What is required => The range runs from the line containing "Task: Select the Australia flag emoji" to the last line of the entries. Copy that range exactly, omitting pictures.

Supplied information =>
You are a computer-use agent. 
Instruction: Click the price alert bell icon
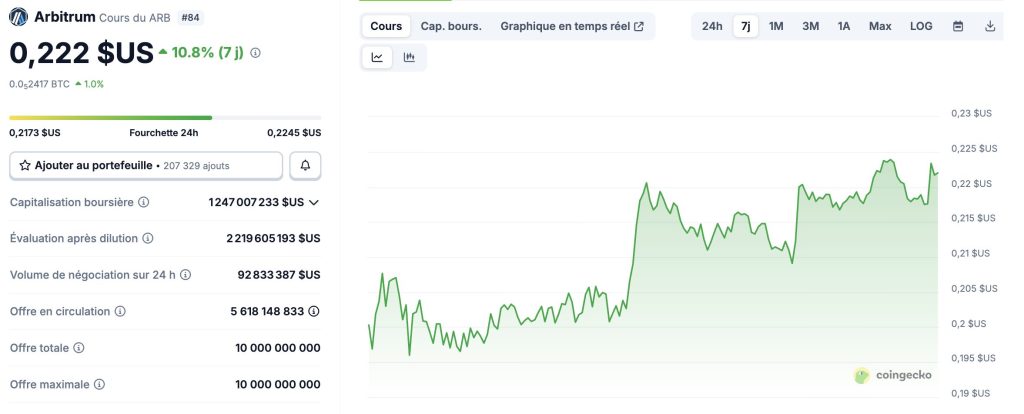(305, 165)
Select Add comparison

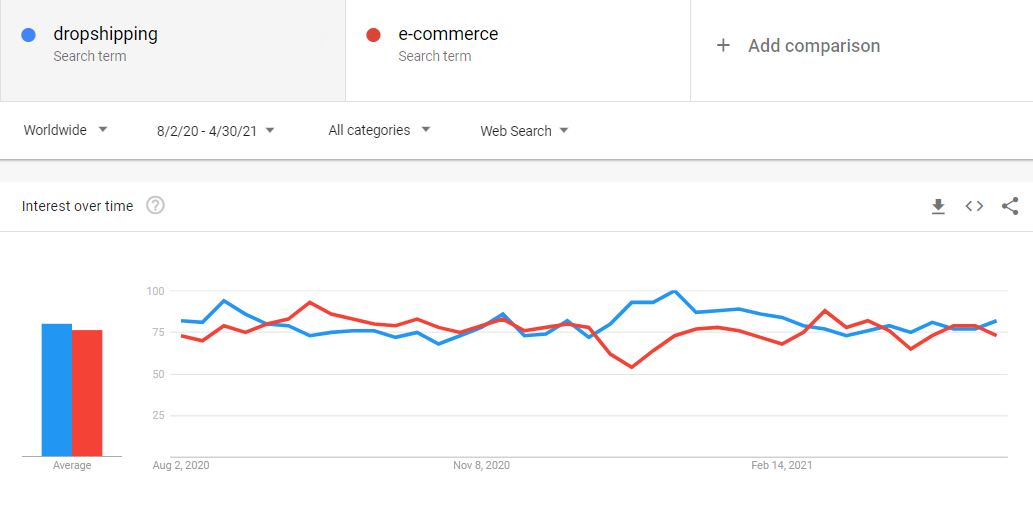coord(814,45)
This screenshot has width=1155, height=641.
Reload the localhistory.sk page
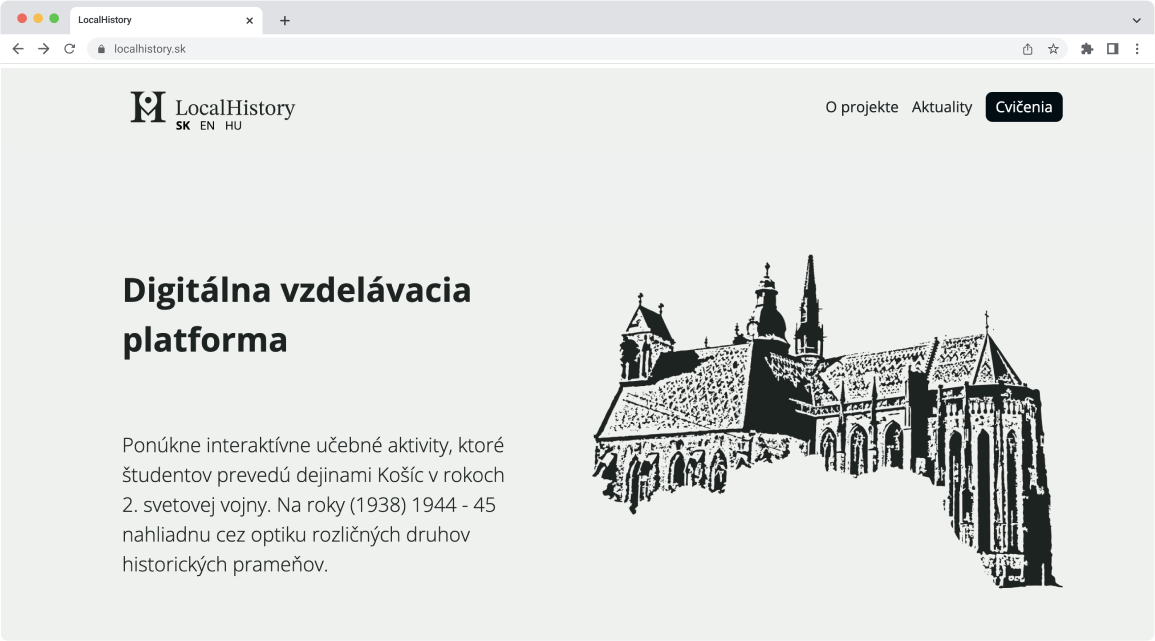[x=70, y=49]
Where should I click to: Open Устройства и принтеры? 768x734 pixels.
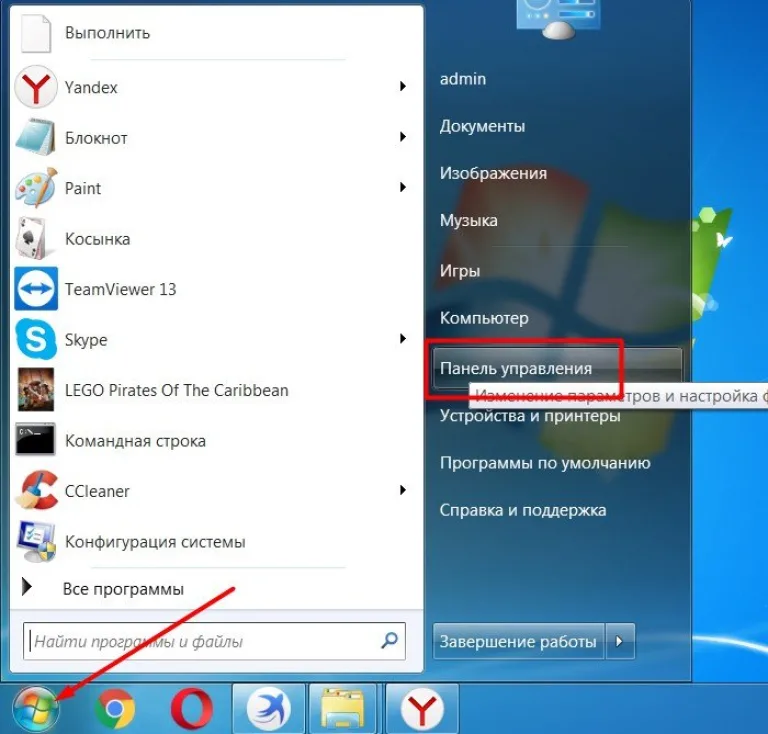[x=530, y=416]
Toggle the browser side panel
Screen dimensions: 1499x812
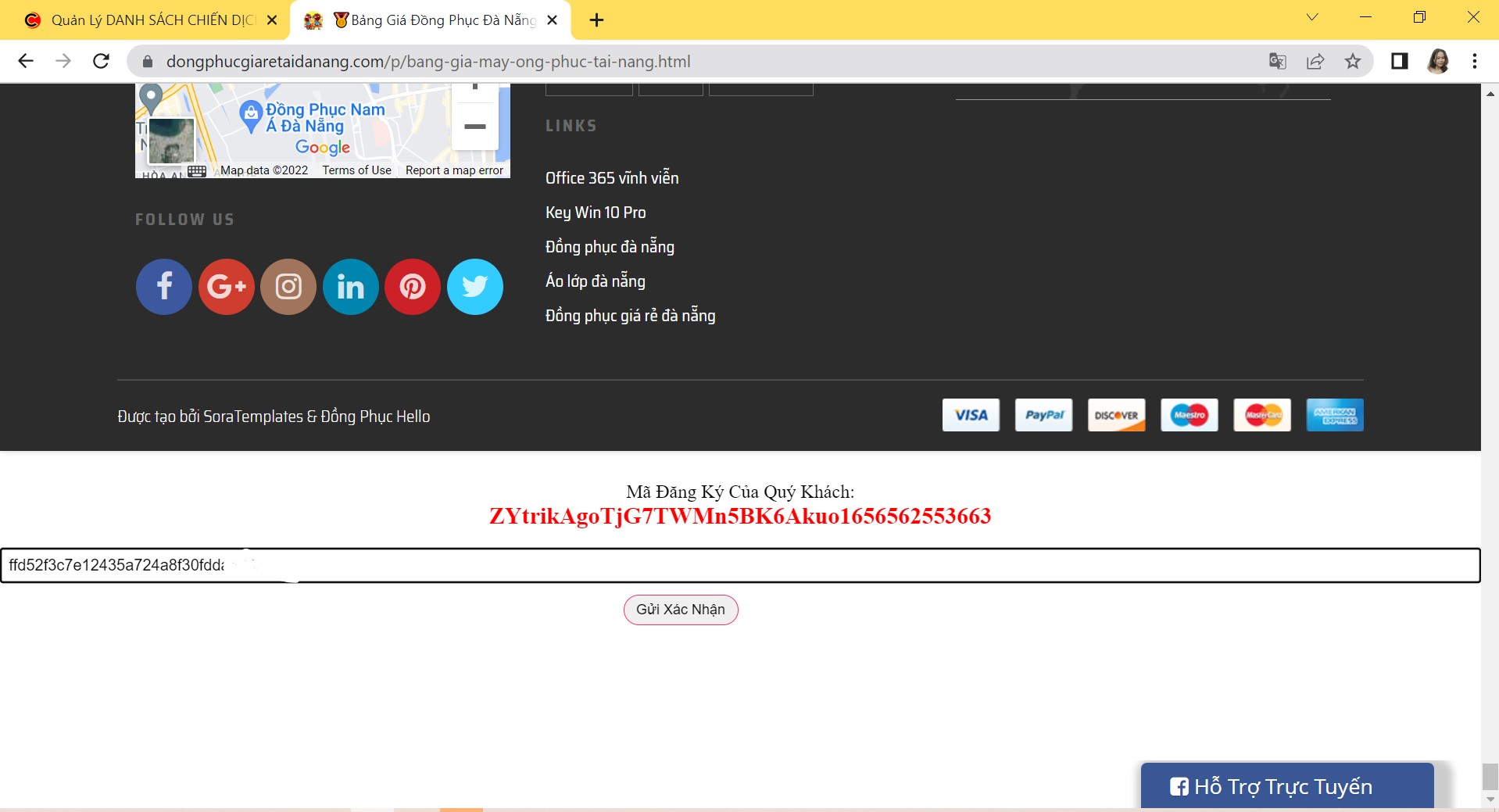1399,61
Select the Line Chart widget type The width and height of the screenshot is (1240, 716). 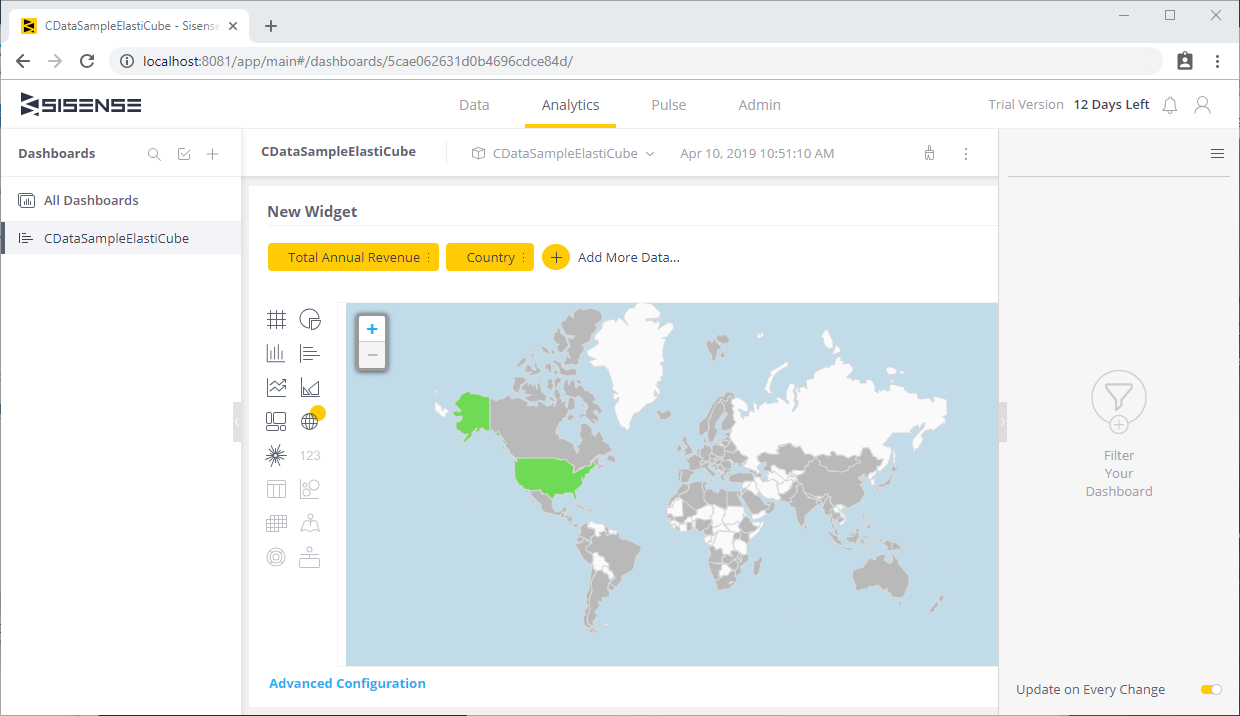tap(276, 387)
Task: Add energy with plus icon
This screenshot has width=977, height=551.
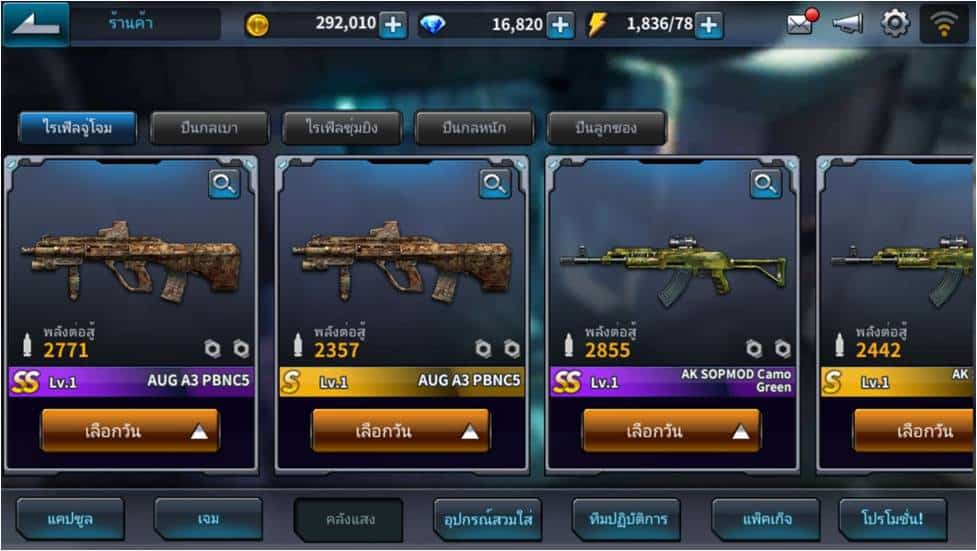Action: click(x=708, y=25)
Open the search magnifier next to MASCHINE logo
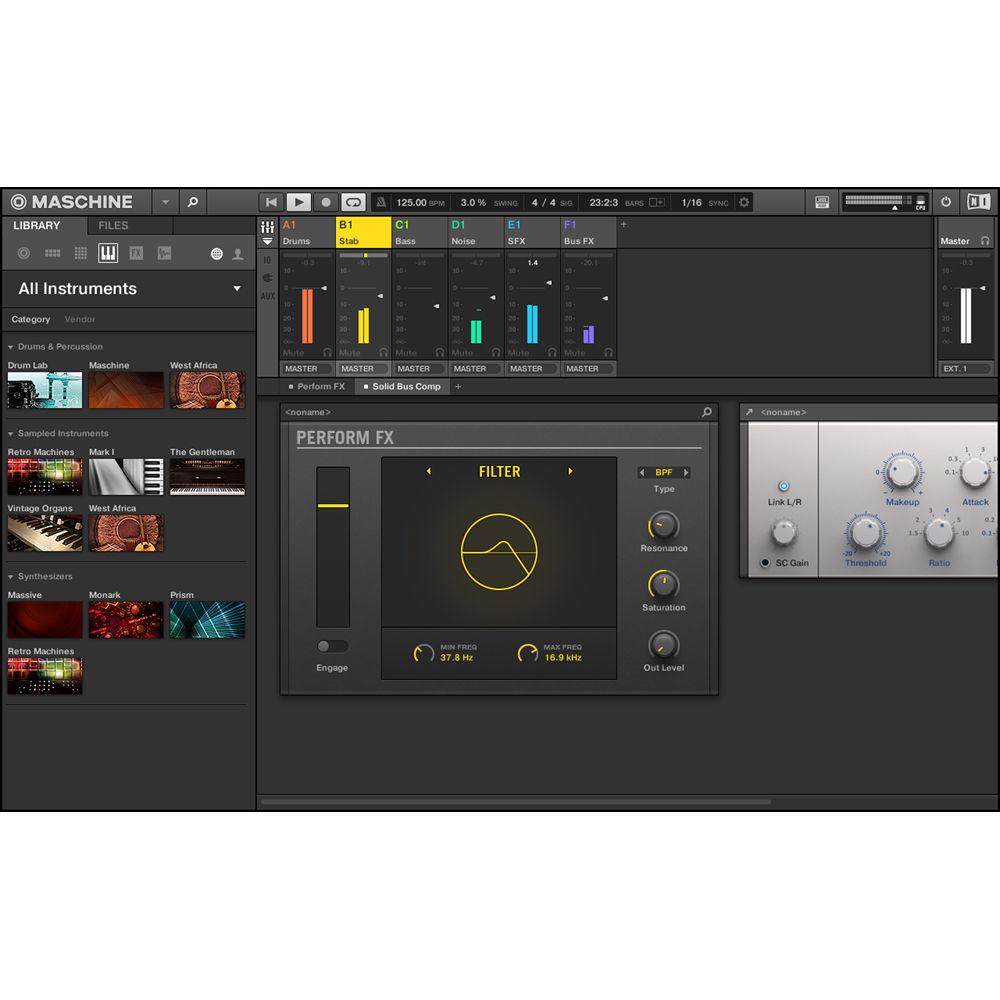Image resolution: width=1000 pixels, height=1000 pixels. click(x=192, y=202)
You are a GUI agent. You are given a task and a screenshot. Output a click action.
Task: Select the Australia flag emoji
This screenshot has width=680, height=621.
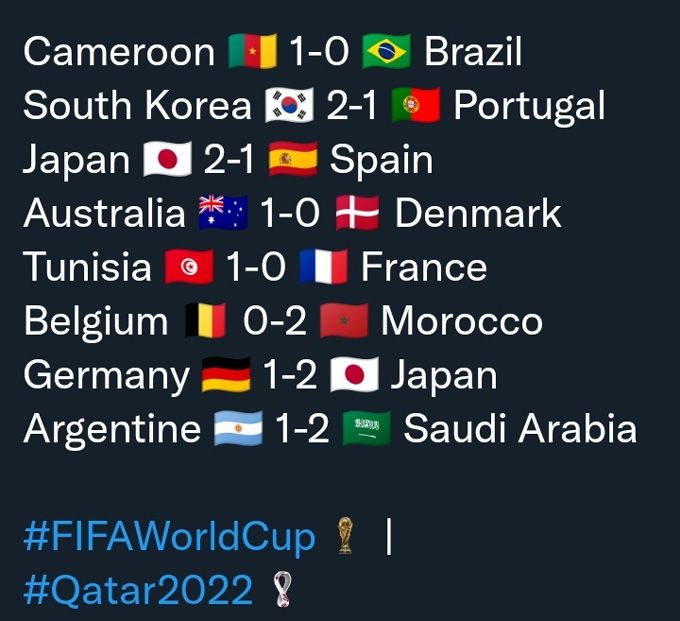(223, 212)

Answer box =>
Task: Select the Australia flag emoji
This screenshot has width=680, height=621.
(223, 212)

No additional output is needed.